Although many people could expect Socket AM5 motherboards to arrive in the spring because of the Rembrandt SoC APU, that certainly won’t be the case. According to AMD partners, the problem is not that a start would not be possible, as the control bridges can be deployed, the chip codenamed Rembrandt itself is ready, but the shortage of DDR5 modules is so much that they are extremely overpriced. In this form, the release of Socket AM5 motherboards would be completely useless, and most users would not have access to DDR5 modules, which is an important component of the platform.
Interestingly, the same is true at the mobile level, and apparently, notebook manufacturers are mainly ordering LPDDR5 memories alongside the new mobile chips, meaning that even at the SO-DIMM level, there is an awful shortage of DDR5 modules.
The desktop version of the Rembrandt SoC APU is also due in the fall, which can be explained by the extreme overpricing of DDR5.
According to our information, AMD has redesigned the releases planned for 2022, and based on this, the Socket AM4 processor, which will target gamers, will be added to the AMD Ryzen 7 5800X3D processor in the spring, and from then on the role of the new systems. Zen 4 will be introduced at the server level, as the memory modules intended for it are an absolute priority for all manufacturers, so there are enough of them. Samples of the Genoa platform processor have already been available to partners, and key customers will also receive actual processors during the second quarter. The mass market will have more access to these in the second half of the year.

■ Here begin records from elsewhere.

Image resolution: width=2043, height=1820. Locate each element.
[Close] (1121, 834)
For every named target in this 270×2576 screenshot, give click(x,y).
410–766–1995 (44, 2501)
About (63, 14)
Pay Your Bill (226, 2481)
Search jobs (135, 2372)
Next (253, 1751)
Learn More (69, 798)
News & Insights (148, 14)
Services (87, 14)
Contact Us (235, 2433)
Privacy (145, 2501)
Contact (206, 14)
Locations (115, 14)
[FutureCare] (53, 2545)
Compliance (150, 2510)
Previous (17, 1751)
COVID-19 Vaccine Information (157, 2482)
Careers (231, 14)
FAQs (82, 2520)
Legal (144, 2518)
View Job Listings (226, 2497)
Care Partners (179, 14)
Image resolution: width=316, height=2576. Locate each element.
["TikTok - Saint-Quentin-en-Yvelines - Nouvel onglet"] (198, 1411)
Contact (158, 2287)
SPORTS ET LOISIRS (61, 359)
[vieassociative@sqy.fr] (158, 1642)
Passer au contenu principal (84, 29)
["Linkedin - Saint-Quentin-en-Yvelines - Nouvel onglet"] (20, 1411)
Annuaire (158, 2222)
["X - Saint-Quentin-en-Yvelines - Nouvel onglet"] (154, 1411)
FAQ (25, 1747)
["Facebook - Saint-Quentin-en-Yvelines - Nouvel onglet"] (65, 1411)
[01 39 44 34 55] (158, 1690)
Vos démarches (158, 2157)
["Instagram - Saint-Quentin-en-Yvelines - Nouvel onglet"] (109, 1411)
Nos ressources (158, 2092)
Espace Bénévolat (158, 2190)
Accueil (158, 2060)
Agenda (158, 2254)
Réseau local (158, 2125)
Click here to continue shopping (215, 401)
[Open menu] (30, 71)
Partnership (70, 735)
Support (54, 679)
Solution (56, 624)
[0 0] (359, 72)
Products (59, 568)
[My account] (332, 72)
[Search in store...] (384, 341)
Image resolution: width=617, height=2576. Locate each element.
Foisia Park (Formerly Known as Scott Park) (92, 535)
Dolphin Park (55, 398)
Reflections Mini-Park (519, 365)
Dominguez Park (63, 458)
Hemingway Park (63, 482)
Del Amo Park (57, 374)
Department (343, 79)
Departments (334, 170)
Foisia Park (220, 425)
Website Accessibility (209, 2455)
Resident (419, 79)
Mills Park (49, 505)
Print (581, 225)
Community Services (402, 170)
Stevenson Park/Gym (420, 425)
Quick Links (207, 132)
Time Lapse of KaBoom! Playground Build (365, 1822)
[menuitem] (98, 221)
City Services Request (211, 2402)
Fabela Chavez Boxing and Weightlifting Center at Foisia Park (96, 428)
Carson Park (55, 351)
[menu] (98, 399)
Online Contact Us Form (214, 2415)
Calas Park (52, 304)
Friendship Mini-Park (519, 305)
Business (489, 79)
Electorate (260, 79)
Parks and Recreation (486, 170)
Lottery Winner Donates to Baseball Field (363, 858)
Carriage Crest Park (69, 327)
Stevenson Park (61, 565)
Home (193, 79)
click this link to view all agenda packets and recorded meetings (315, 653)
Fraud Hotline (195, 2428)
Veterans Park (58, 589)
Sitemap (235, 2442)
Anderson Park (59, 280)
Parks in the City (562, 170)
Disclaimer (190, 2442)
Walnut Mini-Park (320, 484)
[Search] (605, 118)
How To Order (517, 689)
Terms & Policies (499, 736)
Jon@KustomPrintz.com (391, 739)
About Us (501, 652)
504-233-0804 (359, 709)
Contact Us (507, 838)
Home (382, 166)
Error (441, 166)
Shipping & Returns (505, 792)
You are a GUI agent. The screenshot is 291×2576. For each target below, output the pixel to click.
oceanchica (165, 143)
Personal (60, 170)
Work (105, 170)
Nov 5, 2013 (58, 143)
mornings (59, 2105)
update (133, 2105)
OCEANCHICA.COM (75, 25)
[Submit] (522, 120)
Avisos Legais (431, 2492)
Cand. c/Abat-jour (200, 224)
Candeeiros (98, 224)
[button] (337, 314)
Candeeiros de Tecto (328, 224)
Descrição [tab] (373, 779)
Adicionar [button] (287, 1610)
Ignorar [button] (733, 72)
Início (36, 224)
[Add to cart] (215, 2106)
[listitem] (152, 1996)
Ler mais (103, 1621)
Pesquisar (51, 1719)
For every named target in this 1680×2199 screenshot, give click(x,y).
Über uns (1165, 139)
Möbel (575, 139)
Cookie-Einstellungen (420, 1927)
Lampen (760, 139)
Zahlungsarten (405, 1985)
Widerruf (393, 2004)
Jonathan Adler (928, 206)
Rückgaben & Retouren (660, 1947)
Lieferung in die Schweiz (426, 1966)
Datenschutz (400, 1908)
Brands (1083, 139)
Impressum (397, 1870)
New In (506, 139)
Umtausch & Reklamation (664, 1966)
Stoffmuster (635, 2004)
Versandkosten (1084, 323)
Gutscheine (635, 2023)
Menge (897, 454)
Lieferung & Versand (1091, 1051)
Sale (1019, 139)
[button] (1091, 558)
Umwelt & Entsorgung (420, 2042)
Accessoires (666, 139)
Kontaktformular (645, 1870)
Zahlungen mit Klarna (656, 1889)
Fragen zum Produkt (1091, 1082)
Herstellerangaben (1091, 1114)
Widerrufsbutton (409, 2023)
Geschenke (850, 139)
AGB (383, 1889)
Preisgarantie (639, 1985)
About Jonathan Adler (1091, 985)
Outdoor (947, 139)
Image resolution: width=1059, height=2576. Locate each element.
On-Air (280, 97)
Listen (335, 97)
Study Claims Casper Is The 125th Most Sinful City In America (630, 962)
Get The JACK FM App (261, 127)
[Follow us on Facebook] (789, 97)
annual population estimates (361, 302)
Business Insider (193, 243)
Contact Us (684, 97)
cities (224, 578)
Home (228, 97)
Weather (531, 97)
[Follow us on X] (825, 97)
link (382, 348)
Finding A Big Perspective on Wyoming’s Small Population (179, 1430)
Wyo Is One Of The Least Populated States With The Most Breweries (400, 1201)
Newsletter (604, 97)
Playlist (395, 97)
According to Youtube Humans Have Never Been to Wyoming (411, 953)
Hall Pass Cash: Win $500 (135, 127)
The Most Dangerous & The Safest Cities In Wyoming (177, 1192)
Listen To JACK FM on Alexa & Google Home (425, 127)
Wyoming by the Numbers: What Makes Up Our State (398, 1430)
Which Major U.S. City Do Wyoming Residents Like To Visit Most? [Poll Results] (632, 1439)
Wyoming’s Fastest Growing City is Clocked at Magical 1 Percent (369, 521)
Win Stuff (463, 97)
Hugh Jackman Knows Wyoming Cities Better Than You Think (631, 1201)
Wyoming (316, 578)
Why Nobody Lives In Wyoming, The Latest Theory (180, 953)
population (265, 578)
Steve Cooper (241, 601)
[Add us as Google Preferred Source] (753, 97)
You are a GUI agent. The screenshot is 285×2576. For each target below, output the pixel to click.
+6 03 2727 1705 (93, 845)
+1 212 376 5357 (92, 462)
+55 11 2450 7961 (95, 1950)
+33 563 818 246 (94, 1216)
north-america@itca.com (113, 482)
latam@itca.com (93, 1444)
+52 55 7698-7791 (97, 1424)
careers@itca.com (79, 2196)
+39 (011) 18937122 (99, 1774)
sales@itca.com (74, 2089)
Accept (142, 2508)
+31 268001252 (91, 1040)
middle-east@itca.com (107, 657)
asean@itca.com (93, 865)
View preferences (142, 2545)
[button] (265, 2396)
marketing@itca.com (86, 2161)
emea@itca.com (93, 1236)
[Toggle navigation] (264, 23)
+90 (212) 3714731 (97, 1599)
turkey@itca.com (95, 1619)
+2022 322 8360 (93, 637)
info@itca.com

Also worth reading: This year’s ASUS ROG laptops with the latest AMD and Intel processors
The desktop version of Zen 4 is scheduled for fall. According to the manufacturers, AMD expects that the availability of DDR5 modules will be significantly improved by then, leaving the extreme price tags behind, meaning that the introduction of Socket AM5 will make sense. A desktop version of the Rembrandt SoC APU will be available in parallel.
We know that the Zen 4 development, codenamed Raphael, will also include IGP, but not a serious performance solution. For example, while the Rembrandt SoC APU has 6 WGPs, the Raphael design contains only 2 WGPs. It probably won’t change the world on its own, but it certainly gives an idea, and it’s a matter of pairing the entire platform with Radeon VGA to speed up certain unexplained features, relieving the CPU cores.
When you return to the Socket AM4, don’t expect another AMD Ryzen 7 5800X3D with a faster processor with 3D V-Cache. It is certain that this will not be a 12- or 16-core version, although a six-core is not excluded, it is only unlikely. The 3D V-Cache on the Socket AM4 socket will be very limited in the number of products because the Zen 4 and the new Socket AM5 line are too close to appear, and the latter can also be supplemented with 3D V-Cache.